Capex-to-revenue fell to 3.2% in 2025 from 4.0% in 2024. Infrastructure spending is compressing as the R&D line expands. That tradeoff could mean Repligen is shifting its weight toward intellectual property over physical capacity — a sensible move if the next wave of demand comes from cell and gene therapy tools, where the differentiation is in the science, not the plant footprint. Alternatively, it could mean the company is simply spending less because the prior capacity buildout is sitting underutilized. The current disclosure doesn’t make it easy to distinguish between these interpretations, though a bull would note that management is allocating capital where long-term returns are highest.

Thermo Fisher Scientific, with 2025 revenue of $42.5 billion and an operating margin of 18.2%, operates at a scale where bioprocessing is one vertical among many, and a demand downturn in any single end-market barely registers in aggregate results. Waters Corp runs leaner and generates its 26.5% margin from a more focused analytical instruments franchise. Repligen sits in neither category — concentrated enough to feel sector volatility acutely, but diversified enough within bioprocessing that no single product line tells the whole story. That positioning is precisely why the drawdown from $175 was so abrupt, and it’s also why the potential for a sharp recovery remains structurally intact if the cycle turns decisively.

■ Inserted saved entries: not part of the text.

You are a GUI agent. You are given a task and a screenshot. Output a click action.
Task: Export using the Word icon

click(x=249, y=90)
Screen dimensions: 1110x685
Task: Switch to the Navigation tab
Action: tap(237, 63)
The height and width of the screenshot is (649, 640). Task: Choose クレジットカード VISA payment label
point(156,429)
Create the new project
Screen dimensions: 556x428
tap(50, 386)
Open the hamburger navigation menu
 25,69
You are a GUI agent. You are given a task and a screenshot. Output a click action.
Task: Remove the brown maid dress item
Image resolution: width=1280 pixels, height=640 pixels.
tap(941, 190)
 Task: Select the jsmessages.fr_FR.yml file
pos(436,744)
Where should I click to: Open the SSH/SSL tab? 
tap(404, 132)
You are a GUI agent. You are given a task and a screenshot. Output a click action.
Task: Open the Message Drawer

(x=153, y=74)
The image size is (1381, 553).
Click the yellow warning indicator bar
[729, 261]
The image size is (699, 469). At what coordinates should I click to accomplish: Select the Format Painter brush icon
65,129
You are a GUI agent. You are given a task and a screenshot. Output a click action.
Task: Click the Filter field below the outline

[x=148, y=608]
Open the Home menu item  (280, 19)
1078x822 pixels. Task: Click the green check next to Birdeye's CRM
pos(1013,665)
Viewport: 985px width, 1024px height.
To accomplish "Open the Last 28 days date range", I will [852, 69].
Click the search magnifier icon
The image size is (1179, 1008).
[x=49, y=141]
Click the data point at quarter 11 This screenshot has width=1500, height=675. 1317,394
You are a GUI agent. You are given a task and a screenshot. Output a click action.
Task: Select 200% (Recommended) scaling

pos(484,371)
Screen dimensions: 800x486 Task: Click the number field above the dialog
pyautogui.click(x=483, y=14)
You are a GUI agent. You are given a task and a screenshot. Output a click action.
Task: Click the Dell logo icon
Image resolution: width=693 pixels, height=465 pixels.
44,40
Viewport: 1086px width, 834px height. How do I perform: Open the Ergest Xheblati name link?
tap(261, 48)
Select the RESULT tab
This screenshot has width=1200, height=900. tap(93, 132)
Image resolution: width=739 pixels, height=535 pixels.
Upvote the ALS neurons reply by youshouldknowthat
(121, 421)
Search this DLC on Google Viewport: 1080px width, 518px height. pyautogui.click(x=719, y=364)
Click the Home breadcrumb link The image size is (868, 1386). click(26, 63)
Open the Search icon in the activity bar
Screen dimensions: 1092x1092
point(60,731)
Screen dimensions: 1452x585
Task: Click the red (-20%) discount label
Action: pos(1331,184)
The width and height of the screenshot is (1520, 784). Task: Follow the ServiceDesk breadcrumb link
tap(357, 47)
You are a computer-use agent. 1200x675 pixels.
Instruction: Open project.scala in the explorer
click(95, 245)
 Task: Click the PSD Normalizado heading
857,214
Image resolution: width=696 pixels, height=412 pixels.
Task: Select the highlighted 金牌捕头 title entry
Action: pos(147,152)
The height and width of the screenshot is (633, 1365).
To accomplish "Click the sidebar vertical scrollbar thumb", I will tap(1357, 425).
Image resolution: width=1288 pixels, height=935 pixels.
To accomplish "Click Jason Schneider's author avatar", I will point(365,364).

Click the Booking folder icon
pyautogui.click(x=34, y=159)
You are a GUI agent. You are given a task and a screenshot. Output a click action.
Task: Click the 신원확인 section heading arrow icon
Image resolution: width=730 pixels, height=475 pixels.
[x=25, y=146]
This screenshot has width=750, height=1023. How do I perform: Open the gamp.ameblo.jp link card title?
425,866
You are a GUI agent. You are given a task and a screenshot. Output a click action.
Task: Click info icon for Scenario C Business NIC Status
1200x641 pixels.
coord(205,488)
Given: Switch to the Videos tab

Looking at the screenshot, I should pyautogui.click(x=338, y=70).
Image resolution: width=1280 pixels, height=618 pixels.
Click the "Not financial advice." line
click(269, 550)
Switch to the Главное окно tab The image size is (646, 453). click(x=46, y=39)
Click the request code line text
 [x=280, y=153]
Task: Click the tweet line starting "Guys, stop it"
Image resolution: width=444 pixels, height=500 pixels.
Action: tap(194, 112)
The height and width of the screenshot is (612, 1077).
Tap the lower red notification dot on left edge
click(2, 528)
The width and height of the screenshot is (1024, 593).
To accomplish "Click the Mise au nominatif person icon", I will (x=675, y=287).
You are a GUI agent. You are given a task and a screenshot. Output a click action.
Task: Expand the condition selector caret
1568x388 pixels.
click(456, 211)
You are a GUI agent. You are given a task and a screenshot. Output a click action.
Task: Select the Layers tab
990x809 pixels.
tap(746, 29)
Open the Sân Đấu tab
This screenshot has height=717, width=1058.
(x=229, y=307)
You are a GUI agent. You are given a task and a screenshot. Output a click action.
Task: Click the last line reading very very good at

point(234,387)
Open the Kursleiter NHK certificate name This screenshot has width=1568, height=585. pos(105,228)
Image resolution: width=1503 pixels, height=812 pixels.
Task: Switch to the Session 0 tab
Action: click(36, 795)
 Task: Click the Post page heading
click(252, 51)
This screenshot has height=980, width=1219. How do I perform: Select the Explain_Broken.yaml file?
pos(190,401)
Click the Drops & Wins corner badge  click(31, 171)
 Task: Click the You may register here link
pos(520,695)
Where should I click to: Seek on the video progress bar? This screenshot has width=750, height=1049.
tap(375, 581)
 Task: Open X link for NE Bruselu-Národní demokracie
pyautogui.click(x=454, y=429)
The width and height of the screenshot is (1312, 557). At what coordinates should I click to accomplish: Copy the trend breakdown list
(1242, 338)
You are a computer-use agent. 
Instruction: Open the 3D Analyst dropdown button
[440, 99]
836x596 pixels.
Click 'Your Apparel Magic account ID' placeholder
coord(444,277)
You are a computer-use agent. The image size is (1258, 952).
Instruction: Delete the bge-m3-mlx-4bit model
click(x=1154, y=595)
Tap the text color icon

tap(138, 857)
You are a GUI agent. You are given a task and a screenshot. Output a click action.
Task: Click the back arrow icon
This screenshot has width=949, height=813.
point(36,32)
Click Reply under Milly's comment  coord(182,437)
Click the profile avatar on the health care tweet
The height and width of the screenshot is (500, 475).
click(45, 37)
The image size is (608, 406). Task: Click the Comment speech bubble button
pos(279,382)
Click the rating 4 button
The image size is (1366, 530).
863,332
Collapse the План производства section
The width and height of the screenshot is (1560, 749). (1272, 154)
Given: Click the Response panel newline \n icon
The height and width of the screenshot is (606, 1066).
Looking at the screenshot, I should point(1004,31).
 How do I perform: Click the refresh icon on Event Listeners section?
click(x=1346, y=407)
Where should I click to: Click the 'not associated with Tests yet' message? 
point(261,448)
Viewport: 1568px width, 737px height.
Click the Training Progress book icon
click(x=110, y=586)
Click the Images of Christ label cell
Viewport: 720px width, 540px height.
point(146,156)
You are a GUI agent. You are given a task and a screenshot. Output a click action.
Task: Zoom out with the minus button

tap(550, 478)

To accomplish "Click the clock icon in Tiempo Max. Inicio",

Cell and Gene Therapy: The Variable Nobody Has Quantified

The more structurally interesting variable isn’t the current margin profile — it’s the pace of adoption in next-generation bioprocessing modalities. Cell and gene therapy manufacturing requires a different set of tools than traditional monoclonal antibody production, and Repligen has been positioning its product development toward that opportunity for several years. Customer budget scrutiny in the CGT space has persisted well beyond what most forecasts anticipated, however, and the capital expenditure decisions of early-stage CGT companies remain highly sensitive to funding conditions in biotech venture markets. If the uptake of these new modalities stays sluggish through 2026, Repligen’s R&D investments will look premature rather than prescient, and the revenue trajectory that justifies a re-rating back toward $140 or beyond becomes harder to model with confidence. Yet even a modest thaw in CGT capital spending could unlock outsized demand for exactly the product categories where Repligen has been building its pipeline.

That $55.2 million operating income figure carries the most structural weight in this analysis — not because it’s large relative to the stock’s implied enterprise value, but because of what it means at the margins. If operating income grows 30% in 2026, to roughly $72 million, the margin profile starts to look like a specialty tools business earning its multiple. If it stagnates, or if R&D and restructuring costs absorb the revenue growth, the stock’s current $120 level may not represent the discount it appears to be. The cyclical trough is reflected in the price; the structural upside of the R&D pipeline is not yet.

$115.30 to $120.10 in a month. The direction has changed.

Can Repligen expand operating margins from 7.5% toward something resembling its peer group while simultaneously sustaining R&D investment at a rate that keeps its product pipeline competitive in next-generation bioprocessing — and do both of those things before the market’s patience for the recovery narrative runs out?